Alla crisi abbiamo imputato un sacco di colpe e disastri perpetrati verso le imprese italiane, ma su una cosa, almeno, è stata magnanima: non ha modificato in maniera sensibile le dimensioni medie delle imprese italiane né la struttura produttiva della nostra economia.

È una delle evidenze emerse dal rapporto annuale dell’Istat relativo al 2012, secondo il quale le imprese italiane hanno mantenuto la loro dimensione media, una tra le più basse d’Europa: 3,9 addetti per ciascuna, con il 47,5% degli occupati che lavora in imprese che contano meno di 10 addetti. Percentuale invariata rispetto al 2007, anno di inizio della crisi, quando era al 47,4%.

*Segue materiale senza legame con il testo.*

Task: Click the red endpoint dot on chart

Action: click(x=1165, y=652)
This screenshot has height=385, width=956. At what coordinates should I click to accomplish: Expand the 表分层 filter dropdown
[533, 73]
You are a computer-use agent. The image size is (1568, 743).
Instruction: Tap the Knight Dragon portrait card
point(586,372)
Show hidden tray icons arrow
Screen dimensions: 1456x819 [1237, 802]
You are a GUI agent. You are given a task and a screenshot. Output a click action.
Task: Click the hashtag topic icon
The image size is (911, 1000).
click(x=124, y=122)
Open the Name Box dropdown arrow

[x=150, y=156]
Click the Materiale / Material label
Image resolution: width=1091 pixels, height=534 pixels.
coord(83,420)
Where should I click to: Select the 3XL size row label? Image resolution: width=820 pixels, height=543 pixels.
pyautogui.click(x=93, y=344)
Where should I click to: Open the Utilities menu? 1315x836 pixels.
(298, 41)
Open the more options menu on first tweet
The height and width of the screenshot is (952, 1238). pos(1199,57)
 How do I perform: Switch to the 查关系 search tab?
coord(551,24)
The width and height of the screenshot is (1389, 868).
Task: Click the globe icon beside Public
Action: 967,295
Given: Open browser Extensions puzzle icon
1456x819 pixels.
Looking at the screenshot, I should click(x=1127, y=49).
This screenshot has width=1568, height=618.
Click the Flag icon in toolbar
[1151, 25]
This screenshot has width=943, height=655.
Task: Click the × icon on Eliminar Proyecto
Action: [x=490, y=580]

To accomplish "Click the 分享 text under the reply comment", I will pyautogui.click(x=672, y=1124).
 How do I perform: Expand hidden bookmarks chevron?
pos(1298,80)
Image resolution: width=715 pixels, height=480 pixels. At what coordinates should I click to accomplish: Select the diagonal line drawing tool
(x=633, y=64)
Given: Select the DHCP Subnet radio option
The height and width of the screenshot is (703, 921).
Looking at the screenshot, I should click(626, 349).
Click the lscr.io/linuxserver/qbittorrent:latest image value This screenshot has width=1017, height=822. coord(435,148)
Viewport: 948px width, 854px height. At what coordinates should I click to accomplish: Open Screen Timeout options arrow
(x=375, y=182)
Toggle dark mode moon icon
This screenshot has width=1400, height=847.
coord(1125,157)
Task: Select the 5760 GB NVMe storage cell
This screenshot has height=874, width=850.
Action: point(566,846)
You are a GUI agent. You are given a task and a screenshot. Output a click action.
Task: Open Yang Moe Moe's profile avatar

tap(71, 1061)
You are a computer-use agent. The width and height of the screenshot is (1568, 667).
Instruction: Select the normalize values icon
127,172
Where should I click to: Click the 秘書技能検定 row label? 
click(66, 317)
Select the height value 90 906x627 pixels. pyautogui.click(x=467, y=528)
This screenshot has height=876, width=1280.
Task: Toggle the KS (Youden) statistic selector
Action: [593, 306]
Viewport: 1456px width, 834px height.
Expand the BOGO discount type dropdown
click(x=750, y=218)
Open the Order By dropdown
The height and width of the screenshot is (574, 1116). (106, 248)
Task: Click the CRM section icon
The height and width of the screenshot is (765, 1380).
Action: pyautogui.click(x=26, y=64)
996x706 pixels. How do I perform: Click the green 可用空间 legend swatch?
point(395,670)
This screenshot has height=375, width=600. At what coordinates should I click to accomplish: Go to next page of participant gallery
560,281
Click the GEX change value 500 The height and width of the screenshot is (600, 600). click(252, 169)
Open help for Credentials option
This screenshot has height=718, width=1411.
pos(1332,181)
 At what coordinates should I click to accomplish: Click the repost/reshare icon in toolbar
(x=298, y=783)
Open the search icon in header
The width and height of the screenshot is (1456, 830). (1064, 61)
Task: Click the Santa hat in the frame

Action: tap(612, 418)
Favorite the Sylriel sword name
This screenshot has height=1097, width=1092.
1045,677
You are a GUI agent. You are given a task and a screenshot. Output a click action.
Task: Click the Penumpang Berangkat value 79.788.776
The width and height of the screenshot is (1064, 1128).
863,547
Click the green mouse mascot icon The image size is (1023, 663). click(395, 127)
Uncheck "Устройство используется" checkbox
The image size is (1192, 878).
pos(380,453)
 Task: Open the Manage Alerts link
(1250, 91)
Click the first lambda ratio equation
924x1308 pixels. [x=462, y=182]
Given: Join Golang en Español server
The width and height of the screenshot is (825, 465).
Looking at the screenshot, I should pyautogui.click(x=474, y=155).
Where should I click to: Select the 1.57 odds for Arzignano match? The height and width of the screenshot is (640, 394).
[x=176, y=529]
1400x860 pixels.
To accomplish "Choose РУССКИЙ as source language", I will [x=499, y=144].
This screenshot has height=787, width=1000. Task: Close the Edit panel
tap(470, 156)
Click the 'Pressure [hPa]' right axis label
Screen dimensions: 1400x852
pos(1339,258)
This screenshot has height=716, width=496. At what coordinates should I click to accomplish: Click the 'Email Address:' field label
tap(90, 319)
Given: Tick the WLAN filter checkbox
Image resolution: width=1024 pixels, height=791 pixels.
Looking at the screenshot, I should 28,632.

Secondo l’Istat, le imprese italiane con meno di 10 addetti sono 2,2 milioni, generano il 10% del valore aggiunto del sistema produttivo del Paese e spesso sono realtà che si presentano come forme di autoimpiego, con scarsi obiettivi di produttività e crescita. Basti ricordare che nel 2012 le imprese italiane hanno investito in ricerca e sviluppo solo lo 0,7% del Pil nazionale, contro l’1,3% dell’Unione Europea a 28.

Se non altro, però, il numero di imprese italiane innovatrici e di quelle che registrano nuovi marchi e nuovi prodotti di design industriale è di gran lunga superiore a quello di tutta Europa: 41,5% contro il 36% dell’Unione Europea a 28.

Se le imprese italiane, prese singolarmente, rimangono micro, cresce invece il numero dei gruppi di imprese: nel 2012 ne risultavano oltre 90mila, dai 76mila nel 2008 e davano lavoro a 5,6 milioni di persone in 206mila imprese.

Le prospettive, però, sono andate migliorando dal momento che, secondo l’Istat, nel 2014 i segnali di ripresa hanno coinvolto un numero rilevante di imprese italiane. Un’impresa con almeno 20 addetti su due del manifatturiero ha visto infatti crescere il proprio fatturato totale di quasi 1 punto (0,8%) mentre, rispetto al 2013, sono aumentati sia i ricavi esteri (almeno +1,6%) sia quelli interni (+0,1%) e il fatturato interno è aumentato per la prima volta da oltre tre anni.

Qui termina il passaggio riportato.